İktidara gelen bu saralı zihniyeti muktedir yapmamak için YÖK'ü, SEZER'i, Anayasa Mahkemesi, Danıştay, Yargıtay, Askeriye, İstanbul dukaları vb devletin tüm kurumları harekete geçti... Başbakan oldun ama seni Çankaya'ya göndermeyeceğiz dendi, 367 garabeti o zaman ortaya çıktı. 2008-2009 yıllarında partisi kapatılmaktan gücün kurtuldu. Tabir yerindeyse devletin köşe başlarını tutmuşları savaş açtı kendisine. Her biriyle teker teker mücadele etti, asla başını eğmedi, boyun bükmedi.

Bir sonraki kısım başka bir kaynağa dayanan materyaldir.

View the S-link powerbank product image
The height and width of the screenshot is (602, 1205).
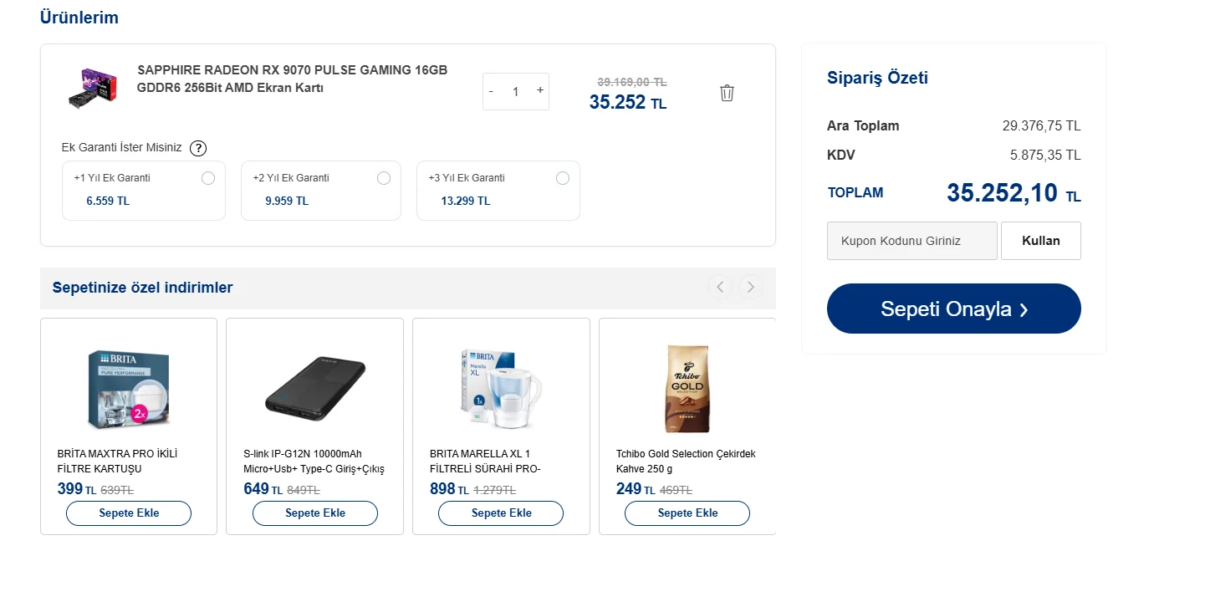315,385
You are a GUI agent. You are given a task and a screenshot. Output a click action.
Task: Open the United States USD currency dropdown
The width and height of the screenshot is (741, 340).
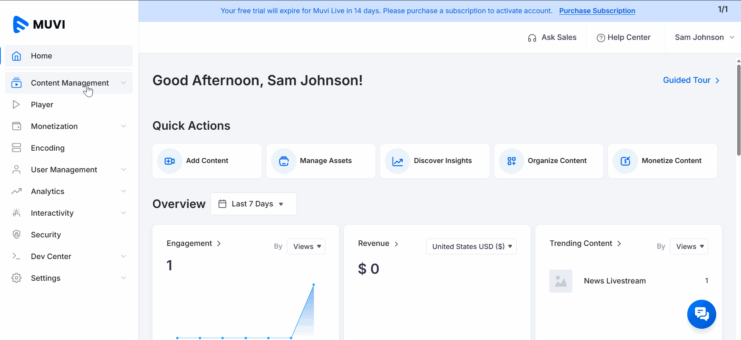click(x=471, y=247)
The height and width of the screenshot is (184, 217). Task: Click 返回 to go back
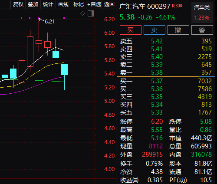pos(109,4)
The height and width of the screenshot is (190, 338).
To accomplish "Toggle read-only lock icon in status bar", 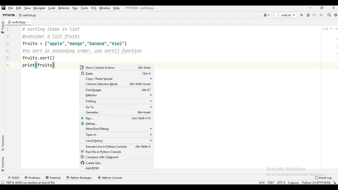I will pos(335,183).
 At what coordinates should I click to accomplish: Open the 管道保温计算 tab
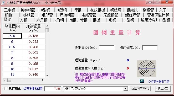click(x=158, y=15)
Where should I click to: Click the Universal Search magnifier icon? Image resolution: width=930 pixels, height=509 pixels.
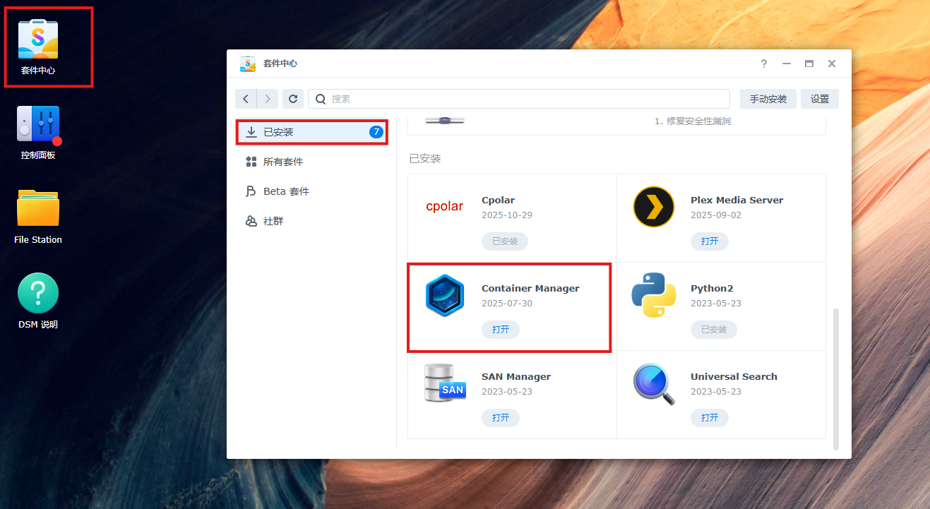[x=654, y=383]
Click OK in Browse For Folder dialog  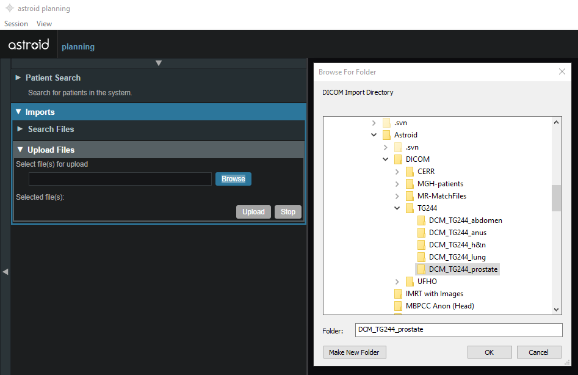click(x=489, y=352)
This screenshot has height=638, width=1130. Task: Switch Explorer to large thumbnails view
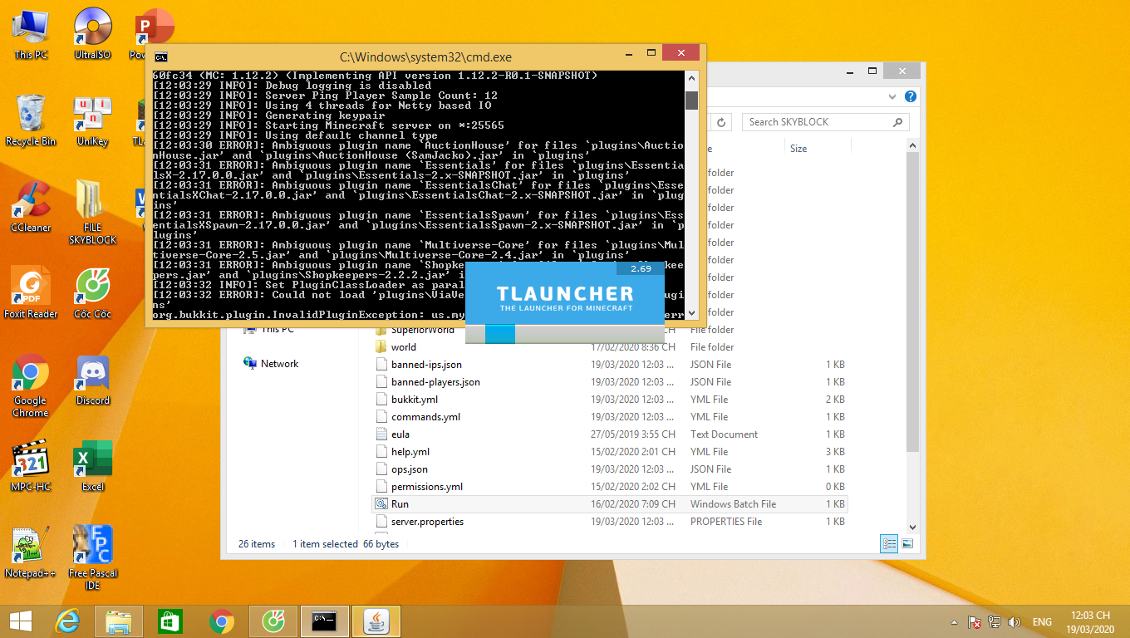[x=907, y=544]
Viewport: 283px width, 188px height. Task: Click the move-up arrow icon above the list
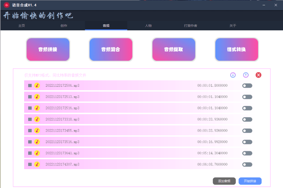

2009 yılında dünyanın en büyük terörünü uygulayan devlete 'One minute' dedi. Yavaş yavaş yalnızlaştırılmaya başlandı. Etrafındaki dost devletler bir bir yanından uzaklaşmaya başladı. Hızını kesmedi 'Dünya beşten büyük' dedi. İyice yalnızlaştırıldı. Doğu sorununu çözmek için çözüm sürecini başlattı. 2011 yılından beri hem içerideki düşmanlarla uğraştı hem de dışarıyla. 1970'den beri beslenen içimizdeki uyuyan hücreler harekete geçirildi. Ardı arkasına 'Gezi olayları, 17-25 Aralık olayları, 6-7 Ekim PKK olayları...' birbirini izledi. 3 milyon Suriyeli mülteciye kucak açarken Güneydoğu'nun birçok il ve ilçesinde hendek savaşları başladı...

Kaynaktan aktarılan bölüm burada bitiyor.